Sizi tanıyarak başlayalım.

Nasrin Dastan

İran’ın Tahran şehrinde doğdum. Eğitim hayatım boyunca Çin sanat tarihi üzerine yoğunlaştım ve bu alanda özellikle Han ve Tang hanedanlıkları dönemi üzerine çalıştım. Pekin’deki Çin Merkez Güzel Sanatlar Akademisi’nden Çin Sanat Tarihi alanında doktora derecesine sahibim. Şu anda İran Sanat Akademisi’ne bağlı Sanat Araştırmaları ve Akademik Araştırma Enstitüsü’nde (IASAR) Sinolog olarak görev yapıyorum ve Tarihçi Doğu Sanatları Bölümü’nde Yardımcı Doçent olarak çalışıyorum. Aynı zamanda İleri Araştırma Enstitüsü’nde Doğu Sanatları Bölümü’nün başkanlığını yürütüyorum.

Bize bugün İran minyatür sanatından bahsedebilir misiniz? Geçmişten günümüze nasıl bir yere doğru evrildi?

İran minyatürlerinde sanatçı doğaya tabi değildir. Sanatçı, doğayı olduğu gibi kopyalamaktan ziyade, izleyicinin görmek isteyeceği kadar güzellik ve anlam yaratma çabası içindedir. Bu, sanatçının hayal gücü ve estetik anlayışıyla birleşerek eşsiz eserlerin ortaya çıkmasını sağlar. Tasarım, kurallar ve renklendirme açısından çok belirgin özelliklere sahiptir. Tasarımda ince detaylar, hassas çizgiler ve zengin renk paletleri kullanılır. Bu sanat dalı, dünya resim okulları arasında özel bir yere sahiptir. İran minyatürlerindeki incelik, detay ve estetik unsurlar, bu sanatın kendine özgü çekicilik ve cazibesini oluşturur.

İslam’ın ilk yüzyıllarında başlayan İran minyatür okulları önemli eserler bıraktı. Bu dönemde, resim sanatı Arap hatlarıyla birleşmiş ve en iyi Kur’an nüshaları yenilikçi İranlı sanatçılar tarafından yazılmış, süslenmiş ve yaldızlanmıştır. Kuran’ın kenar süslemeleri, başlıkları ve sülüs ve hatayi desenlerinin bileşim dönüşleri stilize olarak adlandırdığımız özel bir şekilde icat edilmiştir. Bu dönemin sanatçıları, güzellik ve anlam yaratma konusunda büyük bir ustalık sergilemişlerdir.

Günümüz İran minyatürleri, eski minyatürlerden oldukça farklıdır. Eski minyatürler, geleneksel teknikler ve stilistik unsurlar üzerine kuruluyken, günümüz minyatürlerinde perspektif ve yüzlerin gerçeğe yakın işlenmesi gibi Avrupa klasik resimleri ve empresyonizm gibi modern sanat akımlarının etkilerini görüyoruz. İran minyatür sanatının modernize edilip Avrupa etkilerini barındırdığını gösteriyor.
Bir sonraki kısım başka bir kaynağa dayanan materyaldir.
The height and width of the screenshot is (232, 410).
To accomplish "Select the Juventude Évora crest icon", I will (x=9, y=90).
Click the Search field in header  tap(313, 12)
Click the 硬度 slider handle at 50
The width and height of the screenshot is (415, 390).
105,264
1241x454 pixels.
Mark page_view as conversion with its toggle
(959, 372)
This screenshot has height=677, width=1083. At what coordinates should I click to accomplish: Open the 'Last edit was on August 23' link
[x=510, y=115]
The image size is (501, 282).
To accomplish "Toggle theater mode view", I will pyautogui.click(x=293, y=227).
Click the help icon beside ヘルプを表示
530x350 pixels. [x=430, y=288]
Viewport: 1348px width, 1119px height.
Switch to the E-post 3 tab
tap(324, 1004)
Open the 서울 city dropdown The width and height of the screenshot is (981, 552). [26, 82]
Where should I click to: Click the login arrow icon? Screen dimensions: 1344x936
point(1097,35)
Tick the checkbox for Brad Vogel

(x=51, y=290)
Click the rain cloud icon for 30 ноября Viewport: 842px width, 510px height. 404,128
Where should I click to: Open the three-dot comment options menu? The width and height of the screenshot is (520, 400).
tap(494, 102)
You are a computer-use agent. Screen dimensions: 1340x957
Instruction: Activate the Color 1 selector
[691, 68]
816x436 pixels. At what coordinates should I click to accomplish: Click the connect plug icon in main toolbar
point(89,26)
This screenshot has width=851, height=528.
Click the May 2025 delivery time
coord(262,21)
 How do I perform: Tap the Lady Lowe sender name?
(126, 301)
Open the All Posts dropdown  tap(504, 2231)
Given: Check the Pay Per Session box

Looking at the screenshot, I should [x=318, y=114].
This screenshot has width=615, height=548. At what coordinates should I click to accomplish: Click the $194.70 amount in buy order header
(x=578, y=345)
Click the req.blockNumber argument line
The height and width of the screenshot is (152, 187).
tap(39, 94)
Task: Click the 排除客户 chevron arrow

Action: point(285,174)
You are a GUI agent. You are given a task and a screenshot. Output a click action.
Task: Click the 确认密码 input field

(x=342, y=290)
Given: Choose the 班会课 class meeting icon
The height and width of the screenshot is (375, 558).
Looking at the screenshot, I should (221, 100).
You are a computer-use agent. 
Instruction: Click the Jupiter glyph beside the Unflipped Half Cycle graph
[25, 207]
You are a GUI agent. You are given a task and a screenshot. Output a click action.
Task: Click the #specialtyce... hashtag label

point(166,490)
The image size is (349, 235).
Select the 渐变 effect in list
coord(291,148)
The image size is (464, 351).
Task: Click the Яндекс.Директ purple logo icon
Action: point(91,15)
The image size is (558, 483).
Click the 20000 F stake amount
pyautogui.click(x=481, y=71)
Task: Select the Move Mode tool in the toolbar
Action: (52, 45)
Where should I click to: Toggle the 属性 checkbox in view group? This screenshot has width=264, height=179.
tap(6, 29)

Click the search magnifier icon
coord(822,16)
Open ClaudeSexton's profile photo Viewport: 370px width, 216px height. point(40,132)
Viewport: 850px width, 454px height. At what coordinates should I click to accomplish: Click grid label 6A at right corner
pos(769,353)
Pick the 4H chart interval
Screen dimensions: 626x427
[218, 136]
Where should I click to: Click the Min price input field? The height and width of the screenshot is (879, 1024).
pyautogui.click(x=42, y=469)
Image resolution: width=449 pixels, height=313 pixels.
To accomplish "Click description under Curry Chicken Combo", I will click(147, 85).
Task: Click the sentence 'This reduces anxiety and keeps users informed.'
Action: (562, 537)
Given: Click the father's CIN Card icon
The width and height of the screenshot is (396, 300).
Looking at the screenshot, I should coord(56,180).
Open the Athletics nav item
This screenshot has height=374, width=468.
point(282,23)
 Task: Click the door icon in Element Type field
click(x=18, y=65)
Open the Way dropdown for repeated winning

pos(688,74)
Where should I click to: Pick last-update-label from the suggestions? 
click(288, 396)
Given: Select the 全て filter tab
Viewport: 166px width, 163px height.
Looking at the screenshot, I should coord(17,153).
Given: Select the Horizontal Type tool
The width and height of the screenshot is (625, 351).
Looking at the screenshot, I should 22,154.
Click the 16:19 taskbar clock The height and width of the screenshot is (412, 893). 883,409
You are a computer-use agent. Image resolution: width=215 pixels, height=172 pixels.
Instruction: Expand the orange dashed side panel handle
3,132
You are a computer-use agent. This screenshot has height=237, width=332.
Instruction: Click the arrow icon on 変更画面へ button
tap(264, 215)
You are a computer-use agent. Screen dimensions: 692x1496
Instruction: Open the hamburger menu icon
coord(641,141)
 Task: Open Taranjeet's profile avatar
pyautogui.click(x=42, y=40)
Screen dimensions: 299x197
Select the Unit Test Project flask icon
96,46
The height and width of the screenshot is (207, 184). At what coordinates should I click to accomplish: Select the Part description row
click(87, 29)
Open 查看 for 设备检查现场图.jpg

Bağdat Okulu ve Selçuklu okulları nasıl etkiledi?  Bir de Moğol istilası dönemi var.

Bağdat Okulu, ilkel bir resim türü olarak yaratıcılarının beceri ve sanatsal güç eksikliğini göstermektedir ve çoğunlukla hikayeler ve dini gelenekleri içermektedir. Bağdat okulu sanatçıları çoğunlukla İranlıydı ve genellikle Arap kabilelerinin başları ve yöneticilerinin emriyle el yazmalarını kendi zevklerine göre süslemişlerdir. Bu sanatçılar, çalışmalarını İran’ın yakın ve uzak bölgelerine kadar yaymışlardır.

Selçuklu Okulu’nda sanatçılar Çin resimlerine aşina olmuşlardır. İranlılar, Çin resim tarzını kendi sanatsal vizyonlarıyla birleştirmişlerdir ve bu tarz, İran’a Moğol istilasından yıllar önce yaygın bir uygulama olmuştur. Selçuklu döneminde İran resim sanatı önemli bir ilerleme kaydetmiştir. Bu dönemde yapılan eserler, Çin resimlerinin etkilerini ve İranlı sanatçıların yenilikçi yaklaşımlarını yansıtmaktadır.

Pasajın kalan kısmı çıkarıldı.